→ THE REQUEST
Count the rows containing the string "should", treating uppercase and lowercase as different, and give only the number.

→ DATA SHOWN

————————

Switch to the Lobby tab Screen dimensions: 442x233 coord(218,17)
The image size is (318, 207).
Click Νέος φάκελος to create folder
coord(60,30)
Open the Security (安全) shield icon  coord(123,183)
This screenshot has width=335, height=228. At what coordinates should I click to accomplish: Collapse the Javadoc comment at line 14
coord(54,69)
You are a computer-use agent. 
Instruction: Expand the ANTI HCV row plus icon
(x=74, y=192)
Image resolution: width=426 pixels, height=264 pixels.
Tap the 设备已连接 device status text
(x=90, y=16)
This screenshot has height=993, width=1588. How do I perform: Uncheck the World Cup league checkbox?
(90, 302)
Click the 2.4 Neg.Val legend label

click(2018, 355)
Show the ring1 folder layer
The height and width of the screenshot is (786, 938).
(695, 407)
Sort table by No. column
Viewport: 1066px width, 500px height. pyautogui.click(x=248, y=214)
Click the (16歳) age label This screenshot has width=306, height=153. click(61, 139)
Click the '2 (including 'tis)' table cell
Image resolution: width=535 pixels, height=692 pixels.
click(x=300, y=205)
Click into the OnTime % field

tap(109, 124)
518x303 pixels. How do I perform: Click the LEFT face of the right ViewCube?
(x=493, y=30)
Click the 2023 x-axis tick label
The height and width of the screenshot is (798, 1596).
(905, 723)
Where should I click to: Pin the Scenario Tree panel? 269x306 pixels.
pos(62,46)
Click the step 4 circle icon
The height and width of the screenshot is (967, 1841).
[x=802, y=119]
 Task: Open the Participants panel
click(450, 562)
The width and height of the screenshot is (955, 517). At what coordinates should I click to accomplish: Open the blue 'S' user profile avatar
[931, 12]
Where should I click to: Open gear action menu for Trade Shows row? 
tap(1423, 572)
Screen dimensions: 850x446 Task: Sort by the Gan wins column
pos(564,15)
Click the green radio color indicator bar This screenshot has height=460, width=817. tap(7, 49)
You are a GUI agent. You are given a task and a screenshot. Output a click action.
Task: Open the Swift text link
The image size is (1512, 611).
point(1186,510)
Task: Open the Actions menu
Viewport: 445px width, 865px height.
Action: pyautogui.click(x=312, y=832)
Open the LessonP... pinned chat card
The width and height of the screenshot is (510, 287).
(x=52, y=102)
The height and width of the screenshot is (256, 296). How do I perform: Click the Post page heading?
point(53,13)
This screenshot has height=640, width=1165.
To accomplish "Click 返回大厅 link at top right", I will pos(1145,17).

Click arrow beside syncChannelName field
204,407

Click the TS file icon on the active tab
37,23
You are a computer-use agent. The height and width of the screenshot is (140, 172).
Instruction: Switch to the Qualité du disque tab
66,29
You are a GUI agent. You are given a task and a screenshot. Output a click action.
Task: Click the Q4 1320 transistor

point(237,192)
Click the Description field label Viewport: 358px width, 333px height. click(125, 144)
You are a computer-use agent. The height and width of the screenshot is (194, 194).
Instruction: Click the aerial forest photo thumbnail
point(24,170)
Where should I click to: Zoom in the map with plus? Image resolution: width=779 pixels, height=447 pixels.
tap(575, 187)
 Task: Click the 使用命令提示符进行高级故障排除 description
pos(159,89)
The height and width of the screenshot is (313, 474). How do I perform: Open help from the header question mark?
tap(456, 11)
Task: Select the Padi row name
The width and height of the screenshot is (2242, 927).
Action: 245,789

————————

→ EXERCISE OUTPUT
5